▶ [What is expected]: Search the data below, and report every line in which "computer" occurs.

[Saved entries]
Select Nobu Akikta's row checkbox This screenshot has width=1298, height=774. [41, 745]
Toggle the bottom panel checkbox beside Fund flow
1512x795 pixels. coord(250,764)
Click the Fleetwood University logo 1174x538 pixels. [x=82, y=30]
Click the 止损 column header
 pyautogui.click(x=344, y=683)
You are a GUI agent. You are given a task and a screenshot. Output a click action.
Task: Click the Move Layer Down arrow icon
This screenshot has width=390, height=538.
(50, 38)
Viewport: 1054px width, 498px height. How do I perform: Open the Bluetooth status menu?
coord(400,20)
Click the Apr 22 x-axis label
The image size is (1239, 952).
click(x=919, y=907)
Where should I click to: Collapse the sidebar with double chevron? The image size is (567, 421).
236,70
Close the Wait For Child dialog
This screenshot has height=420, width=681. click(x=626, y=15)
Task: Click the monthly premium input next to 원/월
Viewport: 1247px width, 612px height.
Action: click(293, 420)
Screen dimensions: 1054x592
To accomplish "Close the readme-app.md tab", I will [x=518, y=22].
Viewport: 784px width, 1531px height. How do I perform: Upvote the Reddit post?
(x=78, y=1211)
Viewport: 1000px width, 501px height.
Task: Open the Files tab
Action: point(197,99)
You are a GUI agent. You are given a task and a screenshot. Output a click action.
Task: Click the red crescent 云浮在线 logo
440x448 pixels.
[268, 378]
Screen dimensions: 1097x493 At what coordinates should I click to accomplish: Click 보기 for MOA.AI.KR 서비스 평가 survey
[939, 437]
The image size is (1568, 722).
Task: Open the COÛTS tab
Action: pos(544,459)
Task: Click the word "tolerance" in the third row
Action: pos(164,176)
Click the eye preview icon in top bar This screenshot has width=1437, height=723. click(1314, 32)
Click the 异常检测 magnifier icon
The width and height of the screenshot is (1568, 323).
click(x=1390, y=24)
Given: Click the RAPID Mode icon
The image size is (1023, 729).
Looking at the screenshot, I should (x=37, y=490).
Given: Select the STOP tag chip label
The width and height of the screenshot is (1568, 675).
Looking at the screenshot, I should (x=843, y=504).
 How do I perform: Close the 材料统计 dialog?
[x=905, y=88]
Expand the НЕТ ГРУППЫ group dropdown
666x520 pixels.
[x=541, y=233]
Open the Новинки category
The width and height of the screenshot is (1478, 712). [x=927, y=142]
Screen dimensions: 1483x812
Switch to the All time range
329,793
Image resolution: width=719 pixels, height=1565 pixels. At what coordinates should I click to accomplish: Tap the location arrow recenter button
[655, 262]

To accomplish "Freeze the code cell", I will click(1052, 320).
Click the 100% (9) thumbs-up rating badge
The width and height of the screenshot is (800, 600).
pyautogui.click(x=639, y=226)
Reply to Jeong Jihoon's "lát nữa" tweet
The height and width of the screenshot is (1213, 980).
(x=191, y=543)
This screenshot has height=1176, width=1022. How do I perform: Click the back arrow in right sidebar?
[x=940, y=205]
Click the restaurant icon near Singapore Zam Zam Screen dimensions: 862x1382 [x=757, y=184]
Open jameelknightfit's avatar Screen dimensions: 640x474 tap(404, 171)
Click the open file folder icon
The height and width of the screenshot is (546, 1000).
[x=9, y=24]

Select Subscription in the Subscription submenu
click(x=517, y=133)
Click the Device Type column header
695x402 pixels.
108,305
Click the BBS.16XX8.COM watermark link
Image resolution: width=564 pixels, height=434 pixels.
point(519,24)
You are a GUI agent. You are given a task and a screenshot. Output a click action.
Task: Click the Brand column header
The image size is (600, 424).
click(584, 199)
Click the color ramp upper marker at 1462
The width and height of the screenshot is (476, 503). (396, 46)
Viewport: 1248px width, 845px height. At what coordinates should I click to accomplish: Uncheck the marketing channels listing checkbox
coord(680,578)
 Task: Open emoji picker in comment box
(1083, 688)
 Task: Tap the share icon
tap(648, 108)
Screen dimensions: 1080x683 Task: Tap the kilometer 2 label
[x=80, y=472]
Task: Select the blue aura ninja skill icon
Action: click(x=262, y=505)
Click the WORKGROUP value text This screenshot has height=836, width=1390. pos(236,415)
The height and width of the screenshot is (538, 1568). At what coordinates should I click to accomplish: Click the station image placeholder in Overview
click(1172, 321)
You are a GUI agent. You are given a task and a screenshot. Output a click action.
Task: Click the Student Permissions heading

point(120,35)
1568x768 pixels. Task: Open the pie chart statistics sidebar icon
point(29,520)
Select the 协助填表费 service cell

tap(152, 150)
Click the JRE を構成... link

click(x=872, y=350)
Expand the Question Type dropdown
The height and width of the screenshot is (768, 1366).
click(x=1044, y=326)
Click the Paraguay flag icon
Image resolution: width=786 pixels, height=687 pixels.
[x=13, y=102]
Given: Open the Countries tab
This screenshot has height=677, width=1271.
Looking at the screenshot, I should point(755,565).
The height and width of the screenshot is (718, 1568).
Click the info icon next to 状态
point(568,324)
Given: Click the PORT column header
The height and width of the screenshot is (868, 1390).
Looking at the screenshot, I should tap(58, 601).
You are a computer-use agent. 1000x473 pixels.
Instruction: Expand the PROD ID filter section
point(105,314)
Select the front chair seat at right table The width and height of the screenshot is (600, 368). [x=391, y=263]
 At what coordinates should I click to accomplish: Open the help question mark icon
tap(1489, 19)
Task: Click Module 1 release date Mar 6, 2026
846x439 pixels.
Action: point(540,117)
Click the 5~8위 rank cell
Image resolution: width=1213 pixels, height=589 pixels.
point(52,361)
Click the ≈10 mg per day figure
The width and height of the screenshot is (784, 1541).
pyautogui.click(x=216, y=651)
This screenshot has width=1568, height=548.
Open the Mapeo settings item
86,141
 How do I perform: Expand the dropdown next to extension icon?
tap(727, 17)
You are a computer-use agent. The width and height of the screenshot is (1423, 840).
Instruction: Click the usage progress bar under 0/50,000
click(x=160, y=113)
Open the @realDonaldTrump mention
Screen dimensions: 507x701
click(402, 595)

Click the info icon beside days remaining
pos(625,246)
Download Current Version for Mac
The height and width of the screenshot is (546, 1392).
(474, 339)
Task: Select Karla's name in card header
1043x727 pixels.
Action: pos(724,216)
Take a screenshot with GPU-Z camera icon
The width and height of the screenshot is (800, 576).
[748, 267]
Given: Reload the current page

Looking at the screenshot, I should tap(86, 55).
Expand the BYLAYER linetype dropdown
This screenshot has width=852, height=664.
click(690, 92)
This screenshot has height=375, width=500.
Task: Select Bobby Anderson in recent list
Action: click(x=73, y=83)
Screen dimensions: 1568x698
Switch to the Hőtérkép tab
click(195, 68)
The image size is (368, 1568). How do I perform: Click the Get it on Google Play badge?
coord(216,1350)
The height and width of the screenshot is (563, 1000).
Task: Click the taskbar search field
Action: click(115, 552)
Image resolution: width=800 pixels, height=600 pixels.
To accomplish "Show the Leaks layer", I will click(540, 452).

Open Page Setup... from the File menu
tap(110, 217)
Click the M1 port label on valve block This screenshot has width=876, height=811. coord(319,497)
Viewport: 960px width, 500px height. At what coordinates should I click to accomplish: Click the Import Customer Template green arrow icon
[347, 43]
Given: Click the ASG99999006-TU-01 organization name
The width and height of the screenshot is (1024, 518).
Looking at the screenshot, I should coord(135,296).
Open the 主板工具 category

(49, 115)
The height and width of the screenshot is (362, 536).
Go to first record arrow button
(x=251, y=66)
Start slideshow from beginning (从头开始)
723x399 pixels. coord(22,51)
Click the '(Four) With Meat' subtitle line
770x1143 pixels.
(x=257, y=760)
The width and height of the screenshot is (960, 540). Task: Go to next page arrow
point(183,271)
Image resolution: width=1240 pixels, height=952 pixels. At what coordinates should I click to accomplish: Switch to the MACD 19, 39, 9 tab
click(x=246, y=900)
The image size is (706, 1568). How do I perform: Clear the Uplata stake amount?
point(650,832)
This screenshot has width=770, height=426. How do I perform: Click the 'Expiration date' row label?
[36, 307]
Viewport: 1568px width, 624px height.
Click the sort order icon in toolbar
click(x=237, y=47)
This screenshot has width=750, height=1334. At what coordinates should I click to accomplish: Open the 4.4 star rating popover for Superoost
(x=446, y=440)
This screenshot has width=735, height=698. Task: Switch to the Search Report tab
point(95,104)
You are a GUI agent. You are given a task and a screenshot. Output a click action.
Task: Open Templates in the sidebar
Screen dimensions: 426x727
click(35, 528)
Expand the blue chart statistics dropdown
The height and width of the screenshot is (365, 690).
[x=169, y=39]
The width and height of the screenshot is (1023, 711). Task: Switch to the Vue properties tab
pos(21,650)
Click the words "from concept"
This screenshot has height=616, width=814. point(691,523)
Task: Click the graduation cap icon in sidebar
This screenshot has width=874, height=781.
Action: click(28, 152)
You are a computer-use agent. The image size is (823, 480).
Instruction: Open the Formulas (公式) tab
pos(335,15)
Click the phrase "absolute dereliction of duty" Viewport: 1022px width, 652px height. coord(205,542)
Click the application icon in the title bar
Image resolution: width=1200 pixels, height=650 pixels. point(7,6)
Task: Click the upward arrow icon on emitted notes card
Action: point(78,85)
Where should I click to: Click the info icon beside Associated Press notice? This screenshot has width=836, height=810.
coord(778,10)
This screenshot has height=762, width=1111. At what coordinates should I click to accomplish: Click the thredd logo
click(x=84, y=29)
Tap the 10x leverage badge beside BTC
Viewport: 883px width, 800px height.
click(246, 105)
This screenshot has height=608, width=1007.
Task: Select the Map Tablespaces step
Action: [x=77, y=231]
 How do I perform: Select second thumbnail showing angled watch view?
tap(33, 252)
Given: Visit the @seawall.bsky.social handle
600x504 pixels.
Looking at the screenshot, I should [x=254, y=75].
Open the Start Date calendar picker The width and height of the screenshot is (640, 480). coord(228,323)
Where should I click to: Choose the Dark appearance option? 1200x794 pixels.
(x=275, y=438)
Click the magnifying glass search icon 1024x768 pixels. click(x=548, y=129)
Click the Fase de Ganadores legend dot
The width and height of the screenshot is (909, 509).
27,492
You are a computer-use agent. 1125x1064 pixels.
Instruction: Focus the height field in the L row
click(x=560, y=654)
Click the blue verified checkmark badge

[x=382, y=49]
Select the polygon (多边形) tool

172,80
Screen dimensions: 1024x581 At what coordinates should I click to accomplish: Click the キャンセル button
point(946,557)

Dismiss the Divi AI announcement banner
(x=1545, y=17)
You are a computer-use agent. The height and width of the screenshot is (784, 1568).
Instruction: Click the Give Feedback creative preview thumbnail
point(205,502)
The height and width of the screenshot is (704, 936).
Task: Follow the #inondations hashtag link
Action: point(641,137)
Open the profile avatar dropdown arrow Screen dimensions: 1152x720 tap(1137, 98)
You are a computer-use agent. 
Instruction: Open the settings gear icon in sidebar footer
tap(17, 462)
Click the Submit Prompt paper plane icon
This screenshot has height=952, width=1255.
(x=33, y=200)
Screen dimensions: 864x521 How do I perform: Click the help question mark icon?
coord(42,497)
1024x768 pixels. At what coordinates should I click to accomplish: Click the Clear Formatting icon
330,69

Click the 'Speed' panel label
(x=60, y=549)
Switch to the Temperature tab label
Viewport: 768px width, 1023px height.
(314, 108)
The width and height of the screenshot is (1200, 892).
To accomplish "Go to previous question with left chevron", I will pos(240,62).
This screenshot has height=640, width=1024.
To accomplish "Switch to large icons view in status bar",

▶ [Result]:
You are a computer-use agent. 1000x473 pixels.
You are a computer-use agent. The width and height of the screenshot is (1423, 840).
You are a computer-use agent. The image size is (823, 480).
You are a computer-use agent. 1125x1064 pixels.
You are a computer-use agent. The height and width of the screenshot is (784, 1568).
You are a computer-use agent. 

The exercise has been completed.